§ **TEXT SEGMENT**
= Beginning of Section =
Dead Ducks IV: But Who Will Bail Out America?

♠ Posted by Emmanuel in at 9/17/2008 06:00:00 PM
The picture here depicts insurance policy holders in AIG's Singaporean subsidiary taking whatever they can from the stumbling institution. What can I say? These Singaporeans are well-advised to cut their losses to AIG given who owns it now--the US government. Given America's bludgeoning deficits, can you blame these Singaporeans if they lack confidence in Uncle Sam's financial management skills? As Nouriel Roubini intones, the United States cannot indefinitely continue bailing out failing financial institutions lest it become insolvent itself. In effect, American shareholders are being made to foot an open tab without clear limits:
This latest action on AIG follows a variety of many other policy actions that imply a massive - and often flawed - government intervention in the financial markets and the economy: the bailout of the Bear Stearns creditors; the bailout of Fannie and Freddie; the use of the Fed balance sheet (hundreds of billions of safe US Treasuries swapped for junk toxic illiquid private securities); the use of the other GSEs (the Federal Home Loan Bank system) to provide hundreds of billions of dollars of “liquidity” to distressed, illiquid and insolvent mortgage lenders; the use of the SEC to manipulate the stock market (restrictions on short sales); the use of the US Treasury to manipulate the mortgage market (Treasury will now for the first time outright buy agency MBS to manipulate and prop up this market); the creation of a whole host of new bailout facilities (TAF, TSLF, PDCF) to prop and rescue banks and, for the first time since the Great Depression, to bail out non-bank financial institutions; the recent extension of the collateral available for the TSLF and PDCF facilities to a much wider range of toxic securities including equities and thus allowing the Fed to effectively manipulate even the stock market; and a whole range of other executive and legislative actions (including the recent bill to provide a public guarantee to mortgages for banks willing to reduce their face value).
= End of Section =
§ **TO DO**
**1.** The AIG bailout post gives a parenthetical set of new bailout facilities. List every acronym in that set.
**2.** Translate this sentence from the AIG bailout post into Spanish: "These Singaporeans are well-advised to cut their losses to AIG given who owns it now--the US government."
**3.** Proceed with the AIG bailout post from the point where it stops.
The listing below has no connection to the AIG bailout post.

§ **DATASET CONTENT**
= Beginning of Section =
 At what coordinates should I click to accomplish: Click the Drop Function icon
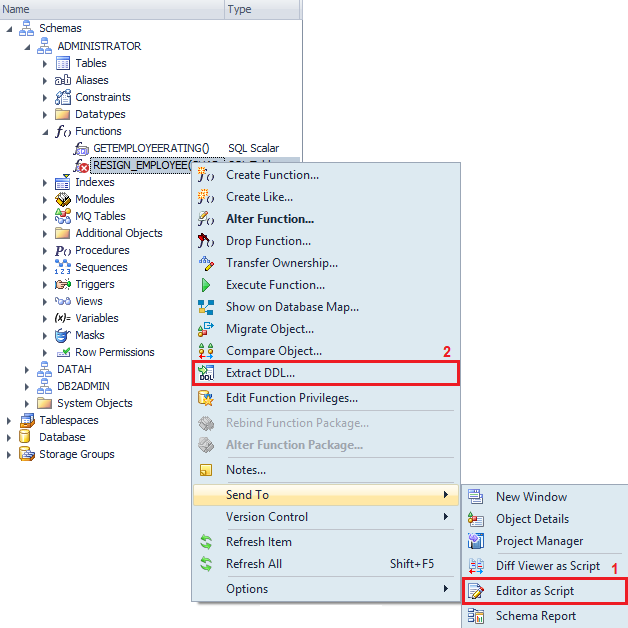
= End of Section =
§ **ANSWERS**
**1.** TAF, TSLF, PDCF

**2.** Estos singapurenses hacen bien en reducir sus pérdidas con AIG, dado quién es ahora su dueño: el gobierno de EE. UU.

**3.**
The US Treasury has just announced that it will mount an auction to replenish the Federal Reserve's balance sheet, damaged as it has been by mopping up the financial system's variegated detritus in exchange for T-bills. So, it will soon auction $40 billion worth of 35-day (short-term) bills. Notably, Bloomberg implies $263 billion worth of Federal Reserve "investment" in assorted assets of dubious worth through the assorted facilities mentioned earlier:
Fed holdings of Treasury securities have fallen to $478 billion as of Sept. 10, from $741 billion at the beginning of the year, as the central bank has made room on its balance sheet for the new lending facilities.
And there is more in store. As I said, it's an open tab at taxpayers' expense:
Between the $29 billion the Fed pledged to swing the Bear Stearns sale to JPMorgan in March, $100 billion apiece to rescue mortgage finance firms Fannie Mae and Freddie Mac, up to $300 billion for the Federal Housing Authority, Tuesday's $85 billion loan to insurer AIG and various other rescue deals and loans, taxpayers are potentially on the hook for more than $900 billion.
America's deficits were already huge without having to account for these assorted bailouts. A country that already relies on the kindness of strangers to keep it afloat can only resort to borrowing even more in the event of further valiant but wrongheaded and ultimately unsuccessful attempts to salvage a subprime financial system. Given that foreigners are becoming warier of investing in America, will aversion increase in light of current events? The US can try to bail out the whole damn banking system if it wants. The real question, though, is the above: But who will bail out America?

Is there no limit to the amount of handouts the US government will give? Reuters now reports that Detroit's Not-So-Big Three have successfully petitioned the government to lend them $25 billion in a sweetheart deal. If you recall, borrowing costs for GM and Ford went through the roof when their debt was downgraded to junk. Voila! Sammy to the rescue

UPDATE 2: Ken Rogoff has a new op-ed out in the Financial Times which appeared after this posting that suggests his thinking is similar (HT: Trade Diversion). First, the US has already spent between $200-300B on subprime-related activities. Second, the ultimate tab should amount to about a trillion (if not more), necessitating a foreign "bailout" of Uncle Sam. Third, it is odd that the dollar has been strengthening, although I must point out the euro staged a strong rally yesterday along with gold.